Der 1919 in Warschau geborene, nach sein­er Flucht vor deutschen Trup­pen in Moskau ansäs­sig gewor­dene Kom­pon­ist Mieczys­law Wein­berg erlebt in den ver­gan­genen Jahren eine erstaunliche Wieder- oder
eher Erstent­deck­ung. Der großen Öffentlichkeit wurde er bekan­nt, als seine Oper Die Pas­sagierin bei den Bre­gen­z­er Fest­spie­len 2010 ihre szenis­che Urauf­führung erlebte. Danach gelangte auch Wein­bergs Idiot 2013 in Mannheim auf die Bühne, und par­al­lel dazu entwick­elte sich das Inter­esse für sein umfan­gre­ich­es Orch­ester- und Kam­mer­musikschaf­fen, von dem vieles inzwis­chen auf Ton­trägern zugänglich ist (s. auch S. 74).

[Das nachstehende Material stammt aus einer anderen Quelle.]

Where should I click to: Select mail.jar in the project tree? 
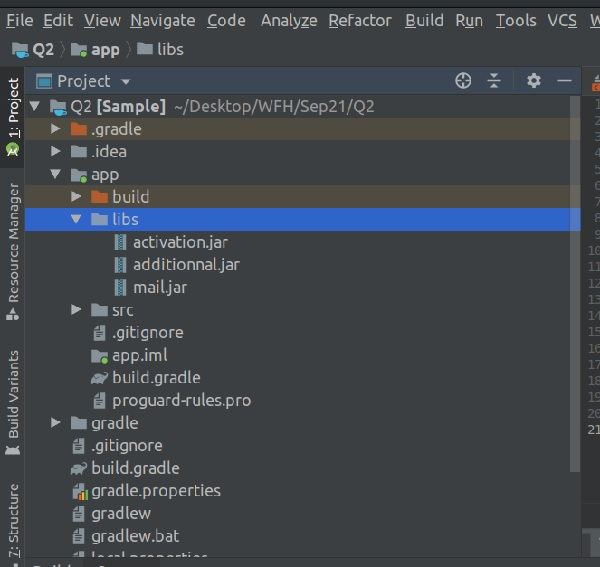pos(160,287)
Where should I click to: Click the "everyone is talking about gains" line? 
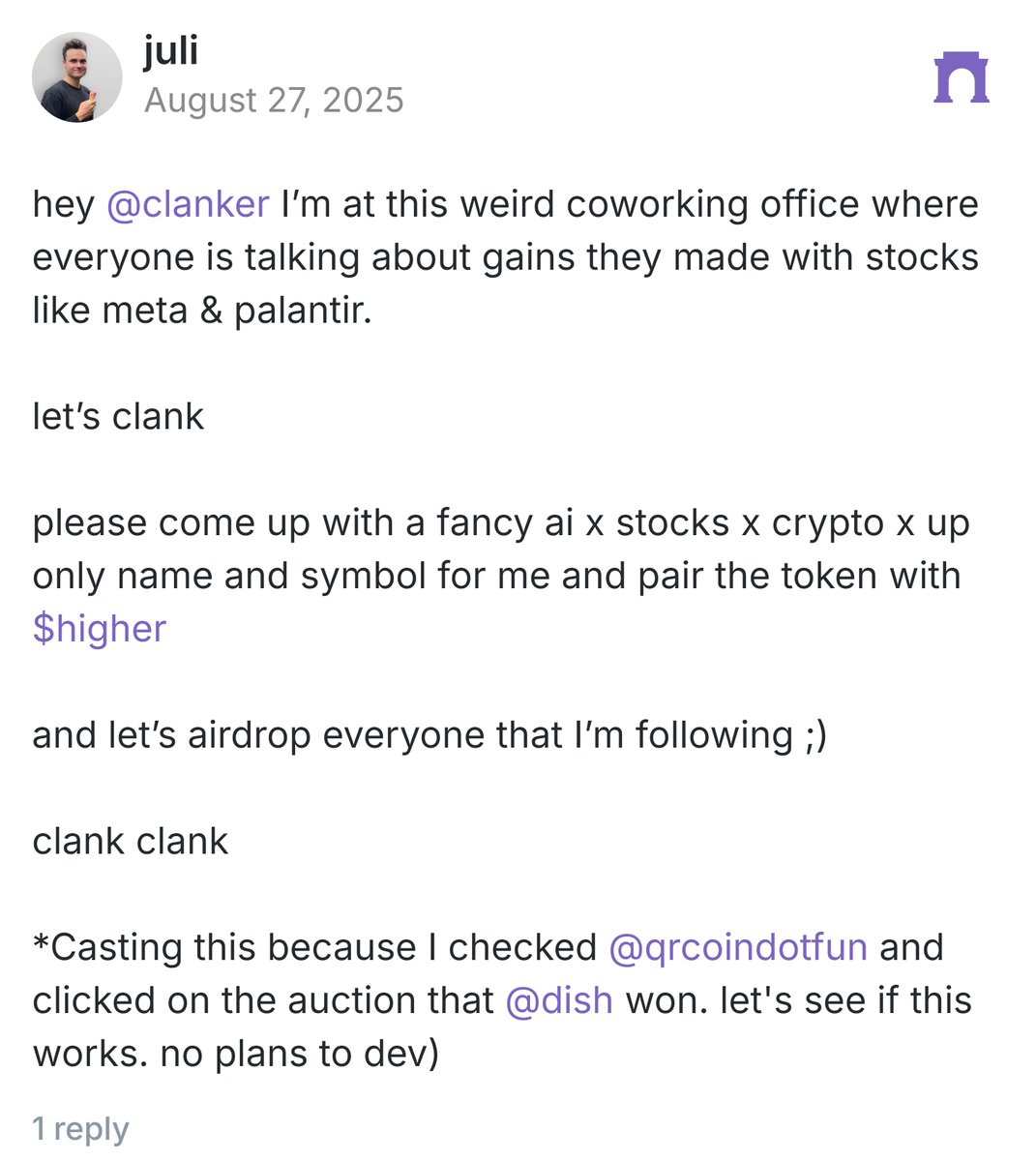tap(506, 257)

Auf der vor­liegen­den CD kann der Hör­er Bekan­ntschaft mit Wein­bergs Vio­linkonz­ert op. 67 aus dem Jahr 1959 machen, das dem Geiger Leonid Kogan gewid­met wurde. Dmitri Schostakow­itsch, als dessen Schüler sich Wein­berg emp­fand, obwohl er nie direk­ten Unter­richt bei ihm erhal­ten hat­te, zeigte sich damals von dem „fabel­haften Werk“ des jün­geren Kol­le­gen „sehr beein­druckt“. Schostakow­itschs Lob fußt auch auf ein­er Geis­tesver­wandtschaft zwis­chen sein­er eige­nen Musik und der­jeni­gen Wein­bergs, was Let­zterem oft den Vor­wurf einge­tra­gen hat, er sei lediglich ein „zweit­er Schostakow­itsch“. Dieser Vor­wurf ist allerd­ings über­trieben. Beim Anhören von Wein­bergs Vio­linkonz­ert wird man zwar einige Par­al­le­len in der Klang­sprache ent­deck­en, nicht aber Schostakow­itschs Nei­gung zum Sarkastis­chen oder Depres­siv­en.
Das zeigt die Inter­pre­ta­tion von Wein­bergs Konz­ert durch das Deutsche Sym­phonie-Orch­ester Berlin unter Mihkel Küt­son und dem fabel­haften jun­gen Geiger Linus Roth, der nach dem ersten orches­tralen Impuls im rhyth­misch beton­ten Alle­gro-molto-Kopf­satz sofort ener­gisch die Führung übern­immt und aus kurzen Motiv­en allmäh­lich län­gere melodis­che Gestal­ten entste­hen lässt. Wein­bergs Konz­ert hat fra­g­los das Zeug zum Reper­toirestück, nicht nur, was den seine Zuhör­er unmit­tel­bar ansprin­gen­den Kopf­satz bet­rifft, son­dern auch das fol­gende Alle­gret­to von zurück­hal­tender Nach­den­klichkeit, welch­es nach kaden­zar­tigem Monolog des Solis­ten in ein Ada­gio überge­ht, in dem Linus Roth weite san­gliche Bögen span­nt. Eigen­willig ist nur, dass Wein­berg den als fröh­lichen Marsch begin­nen­den Final­satz mit ein­er Antik­li­max enden lässt, wenn der let­zte Dop­pel­griff-Geigen­klang san­ft von den Hörn­ern ver­ab­schiedet wird.
Zweites Werk auf der vor­liegen­den CD ist Ben­jamin Brit­tens Vio­linkonz­ert, 1939 in der kanadis­chen Emi­gra­tion angesichts der dro­hen­den europäis­chen Kriegs­ge­fahr ent­standen. Die Zei­tum­stände haben den Ton­fall der Kom­po­si­tion geprägt. Sie sei „eher ernst, befürchte ich“, äußerte der Kom­pon­ist, den­noch habe sie „Melo­di­en zur Genüge“. Diese Melo­di­en bringt Linus Roth, wo ihm das oft sin­fonisch führende Orch­ester Freiräume eröffnet, zum Leucht­en und Klin­gen: eher diskret und schlank im Ton, doch mit viel Emphase bis hinein in den als Pas­sacaglia gestal­teten Final­satz.